In the course of the interval between 2013 and 2018, many fund homes have been aggressively selling the dividend plan of their balanced funds and unofficially promised to pay round 1 p.c in month-to-month dividend payouts on the principal invested. Throughout this era, dividends distributed by fairness funds (together with fairness balanced funds that invested not less than 65% in fairness belongings) have been solely tax free within the palms of the investor. So, many traders flocked to the dividend plan of the balanced funds. HDFC BAF benefited and collected a big corpus. Nonetheless, these dividend plans misplaced sheen when Union Funds 2018 proposed a dividend distribution tax (DDT) on the price of 10 p.c on equity-oriented mutual funds. That growth however, HDFC BAF has a wealthy observe file of paying dividend revenue to unitholders. It nonetheless continues to distribute notable dividend revenue to them. For example, the month-to-month dividend choice of HDFC BAF has distributed a cumulative gross dividend of about Rs 13.8 per unit during the last 4 years.

Most of the schemes in the Balanced Advantage Funds category were either newly launched or changed their fundamental attributes during the recategorisation exercise made during mid-2018. Of the 26 schemes under the category, HDFC BAF has topped the chart in terms of return over the last four years since the new BAF category was introduced. HDFC BAF was the odd man out till last year. In June 2021, HDFC BAF began taking derivative exposures and reduced its net equity allocation to 57 percent. In other words, HDFC BAF finally shed its original avatar and embraced the dynamic asset allocation characteristic of the category it belongs to.

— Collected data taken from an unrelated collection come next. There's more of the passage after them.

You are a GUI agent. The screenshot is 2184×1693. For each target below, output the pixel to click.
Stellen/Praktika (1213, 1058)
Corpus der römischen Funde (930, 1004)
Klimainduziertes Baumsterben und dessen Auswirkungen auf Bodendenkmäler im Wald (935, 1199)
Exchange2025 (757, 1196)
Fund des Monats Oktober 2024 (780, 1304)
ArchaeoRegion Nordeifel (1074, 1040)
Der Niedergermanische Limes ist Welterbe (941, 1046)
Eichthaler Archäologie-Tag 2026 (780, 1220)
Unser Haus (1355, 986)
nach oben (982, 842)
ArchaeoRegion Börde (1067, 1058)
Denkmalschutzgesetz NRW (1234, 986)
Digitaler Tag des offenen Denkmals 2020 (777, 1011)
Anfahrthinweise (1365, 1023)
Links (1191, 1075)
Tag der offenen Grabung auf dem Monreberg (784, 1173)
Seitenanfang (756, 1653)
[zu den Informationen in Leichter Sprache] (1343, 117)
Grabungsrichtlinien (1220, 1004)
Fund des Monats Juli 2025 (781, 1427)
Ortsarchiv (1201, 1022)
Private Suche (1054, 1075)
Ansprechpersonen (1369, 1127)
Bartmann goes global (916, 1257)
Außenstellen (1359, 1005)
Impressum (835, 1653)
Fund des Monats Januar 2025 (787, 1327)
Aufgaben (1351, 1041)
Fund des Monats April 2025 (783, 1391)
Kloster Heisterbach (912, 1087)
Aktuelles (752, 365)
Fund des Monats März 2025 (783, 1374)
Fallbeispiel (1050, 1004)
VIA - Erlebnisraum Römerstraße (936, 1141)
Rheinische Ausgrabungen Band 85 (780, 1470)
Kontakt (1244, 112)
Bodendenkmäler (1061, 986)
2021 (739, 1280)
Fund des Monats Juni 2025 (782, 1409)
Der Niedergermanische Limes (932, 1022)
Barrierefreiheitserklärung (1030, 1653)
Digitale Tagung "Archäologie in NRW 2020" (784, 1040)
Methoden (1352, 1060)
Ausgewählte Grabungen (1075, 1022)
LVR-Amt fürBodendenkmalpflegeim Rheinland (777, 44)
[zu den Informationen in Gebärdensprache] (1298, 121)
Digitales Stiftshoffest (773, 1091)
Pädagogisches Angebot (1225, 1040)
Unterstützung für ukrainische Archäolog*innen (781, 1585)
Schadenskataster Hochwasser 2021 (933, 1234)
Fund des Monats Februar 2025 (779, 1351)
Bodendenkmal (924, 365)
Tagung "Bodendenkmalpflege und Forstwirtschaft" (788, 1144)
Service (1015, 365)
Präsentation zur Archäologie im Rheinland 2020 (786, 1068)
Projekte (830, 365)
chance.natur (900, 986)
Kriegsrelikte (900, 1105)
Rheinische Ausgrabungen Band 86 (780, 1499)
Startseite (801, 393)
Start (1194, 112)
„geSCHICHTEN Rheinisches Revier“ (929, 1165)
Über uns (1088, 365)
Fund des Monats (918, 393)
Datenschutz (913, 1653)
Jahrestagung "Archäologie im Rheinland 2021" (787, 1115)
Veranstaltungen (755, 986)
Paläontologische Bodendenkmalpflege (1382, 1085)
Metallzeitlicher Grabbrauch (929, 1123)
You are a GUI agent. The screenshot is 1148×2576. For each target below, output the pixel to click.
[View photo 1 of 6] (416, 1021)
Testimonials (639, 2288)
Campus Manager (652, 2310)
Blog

A lot of the schemes within the Balanced Benefit Funds class have been both newly launched or modified their elementary attributes in the course of the recategorisation train made throughout mid-2018. Of the 26 schemes underneath the class, HDFC BAF has topped the chart when it comes to return during the last 4 years because the new BAF class was launched. HDFC BAF was the odd man out until final yr. In June 2021, HDFC BAF started taking spinoff exposures and diminished its internet fairness allocation to 57 p.c. In different phrases, HDFC BAF lastly shed its unique avatar and embraced the dynamic asset allocation attribute of the class it belongs to.

HDFC BAF will now have three fund managers. This is the first change at the helm in its chequered history of 28 years. Gopal Agrawal and Anil Bamboli will now manage the fund, while Srinivasan Ramamurthy will handle asset allocation. Ramamurthy will decide how much HDFC BAF will invest in equity and how much goes into debt.

HDFC BAF will now have three fund managers. That is the primary change on the helm in its chequered historical past of 28 years. Gopal Agrawal and Anil Bamboli will now handle the fund, whereas Srinivasan Ramamurthy will deal with asset allocation. Ramamurthy will determine how a lot HDFC BAF will put money into fairness and the way a lot goes into debt.